The units of $\mbox{Cov}(Y_1, Y_2)$ are the products of the two units. Which means that this is not an absolute measure of the correlations between two varaibles; for example if one of the variables has a large variance it will mean a larger covariance even if the correlation is weak. We can get something that is unitless by dividing this by the square root of the product of variances. The *coefficient of correlation* is iven by

$$ \rho = \frac{\mbox{Cov}(Y_1, Y_2)}{\sqrt{ V(Y_1) V(Y_2) }}  $$

### Algebra

Some algebra of the expected values gives:

$$ \mbox{Cov}(Y_1, Y_2) = E( Y_1 Y_2) - E(Y_1) E(Y_2) $$

and so one way to think about covariance is that it is measuring how far the expected value of the product varies from what it would be if the variables were not correlated.


### Example

Be careful no correlation does not imply indepdence. Consider the joint density:

$$ f(x_1, x_2) = \left\{ \begin{matrix} C & -1 < x_1 < 0; \qquad 0 < x_2 < 1 + x_1 \\ C & 0 < x_1 < 1; \qquad 0 < x_2 < 1-x_1 \\ 0 & \mbox{otherwise} \end{matrix} \right. $$

Show that $\mbox{Cov}(Y_1, Y_2) = 0$ but that $Y_1$ and $Y_2$ are dependent. 

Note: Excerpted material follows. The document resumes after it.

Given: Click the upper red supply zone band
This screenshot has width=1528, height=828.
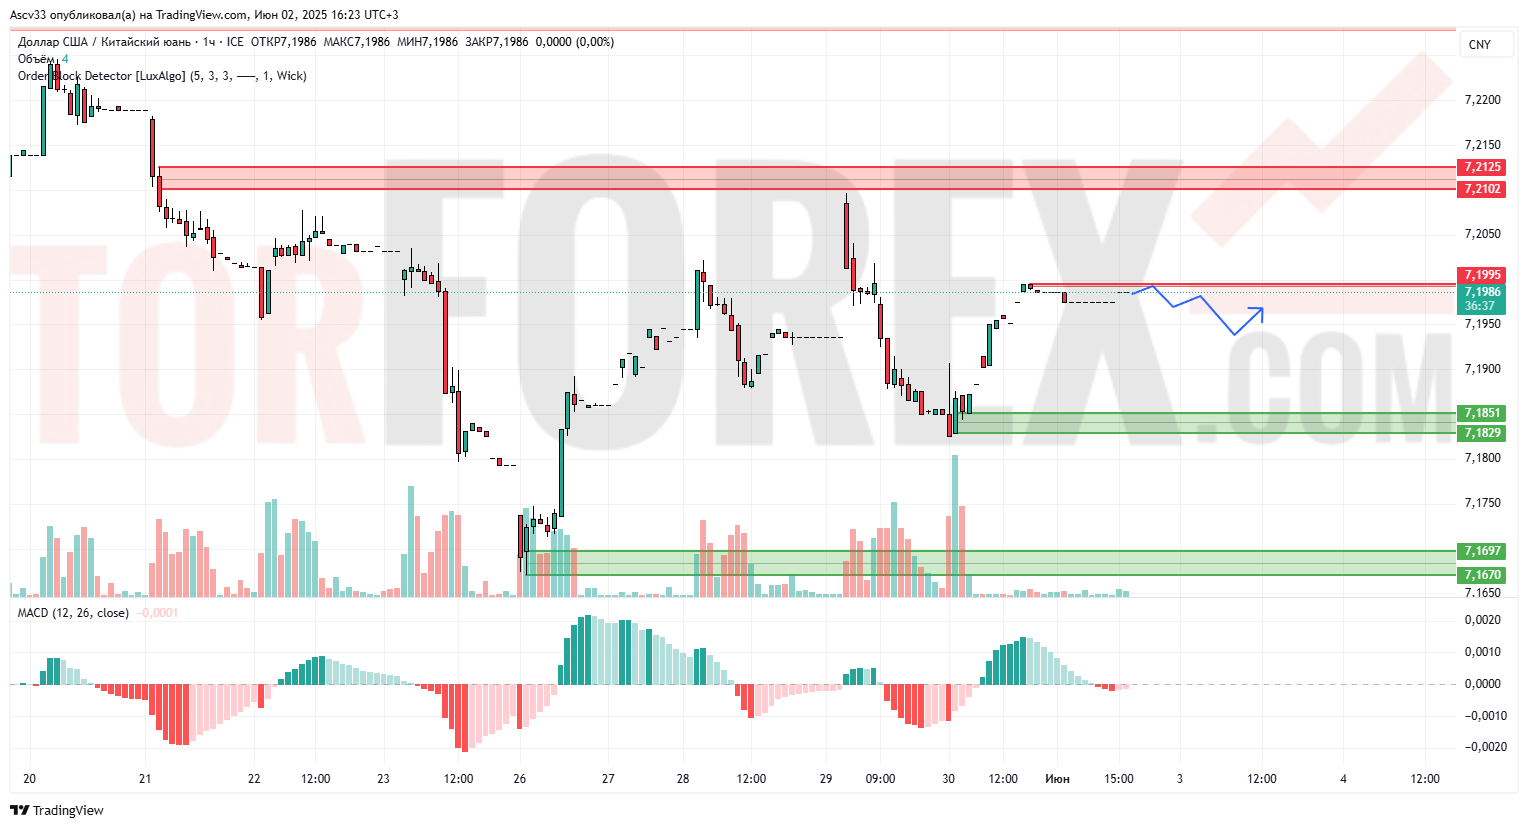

### Linear Combinations of Independent Random Variables

Suppose that $Y_1, \dots, Y_n$ are independent random variables with $E(Y_i) = \mu_i$ and $V(Y_i) = \sigma_i$. Let $U = \sum a_i Y_i $ and $V = \sum b_i Y_i$ for some coefficients $a_i$ and $b_i$. What can you say about 

- $ E(U)$ and $E(V)$?
- $ V(U)$ and $V(V)$?
- $\mbox{Cov}(U, V)$?

- when will $U$ and $V$ have no correlation?
- when will $U$ and $V$ be independent?
- when will $U$ and $V$ have no correlation but be dependent?

## Random Sampling

This then brings us back to our sampling question. We can think of a random sample from a distribution, $Y_1, Y_2, \dots, Y_n$ as a multivariate distribution of independent identically distributed random variables. 

If the $Y_i$ are discrete with distribution $P(Y = x) = p(x)$ then:

$$ P(Y_1 = x_1, Y_2 = x_2, \dots, Y_n = x_n) = p(x_1) p(x_2) \dots p(x_n) $$ 

If the $Y_i$ are continuous with PDF $f(x)$ then:

$$ f(x_1, x_2, \dots, x_n) = f(x_1) f(x_2) \dots f(x_n)$$